Task details >>
In the passage on Ika cultural practices below, how long does the confinement of a bereaved breadwinner last?

Article >>
• • • • •

It is well known that the Ika environment is ever-changing. Consequently, if Ika culture must give full meaning to life within the Ika environment, culture too must be dynamic. Some of the cultural practices of Ikaland deserve re-examination in the context of economic and social development as their expressions of life within a dynamic environment. There is a necessity for this re-examination because the Ika culture itself was formed when the world was very different and the community of Ika was fairly self-contained and self-sustained. Of course, the march of history brought radiant changes to the Ika environment culture. Accepting these ideas and staying in a cocoon would be a cultural dilemma.

Some of the cultural practices discussed in this passage are distuned and seem to hinder peaceful co-existence as well as a rapid social and economic development of the Ikaland. Some of them are very sensitive and expose primitivity in the 21st century, and the modern ikas are no longer at ease with them.


Death and Funeral Rites

The death rites of Ikaland present special problems in a situation in which Ika economy is affected adversely. Death in a family almost invariably involves a senior member of the family; even puts its surviving breadwinner in confinement (ino ahio, ito ekwa) of a month’s rituals. This means that where a husband dies, the widow must abandon her job, stays at home, bears the loss of the husband; and add to her problems of catering for the survivors of the family without any external help. She is thus emotionally, socially and economically in a worse position than before the death. The same problems befall the widower.

This needs re-examination because the cultural practice was devised for an agrarian close community in which sympathizers could help to look after the farm of the bereaved family during the confinement. Now, the bereaved can be half the world away, working for or with people of a totally different culture, and who may have no sympathies or engaged in a duty that cannot be long delayed. If this bereaved survivor loses the job, no remittances come home to the extended family and no development funds come home to Ikaland.

• • • • •

Recorded data >>
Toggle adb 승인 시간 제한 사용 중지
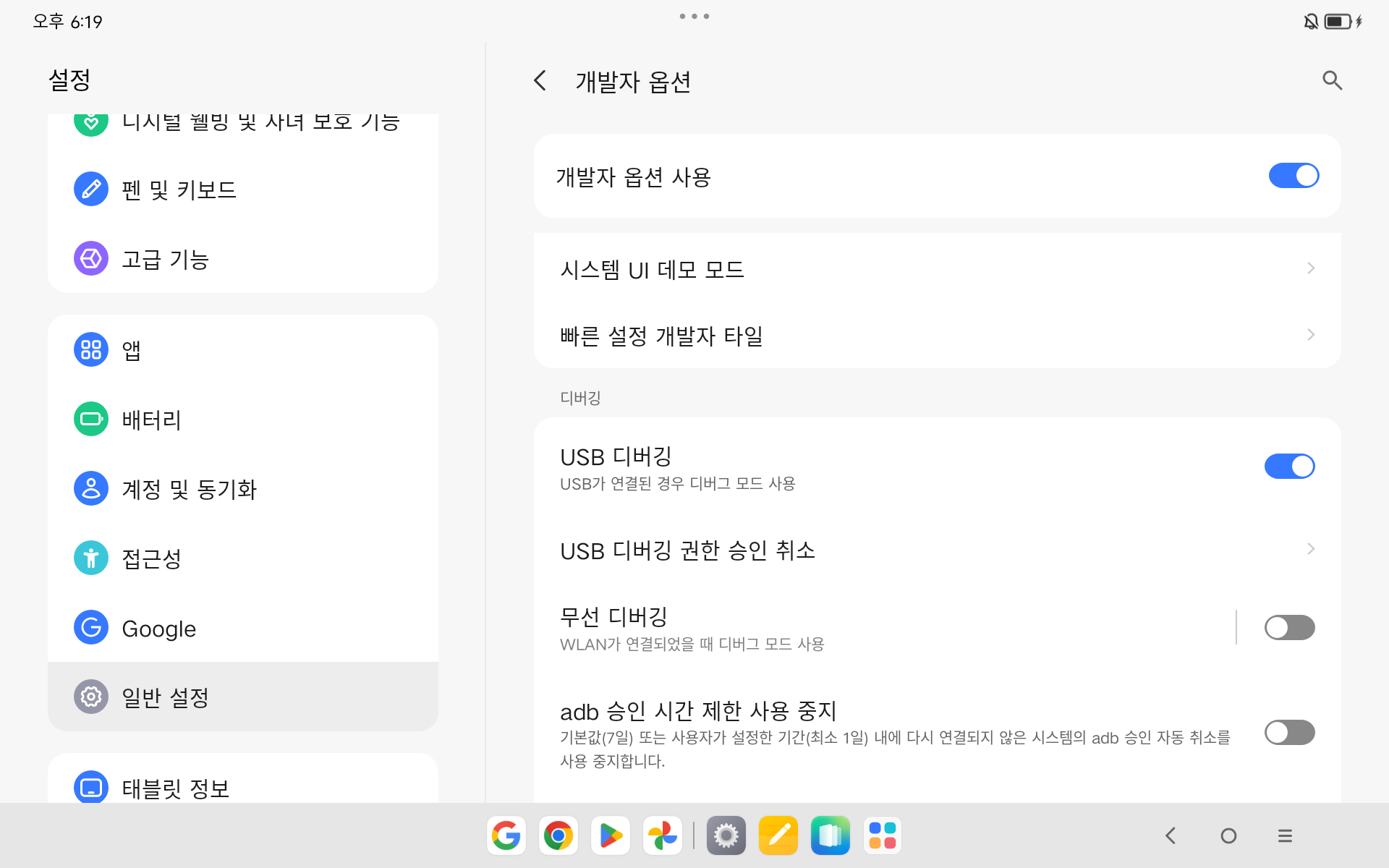The height and width of the screenshot is (868, 1389). click(x=1288, y=732)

• • • • •

Solution to the exercise >>
A month of rituals.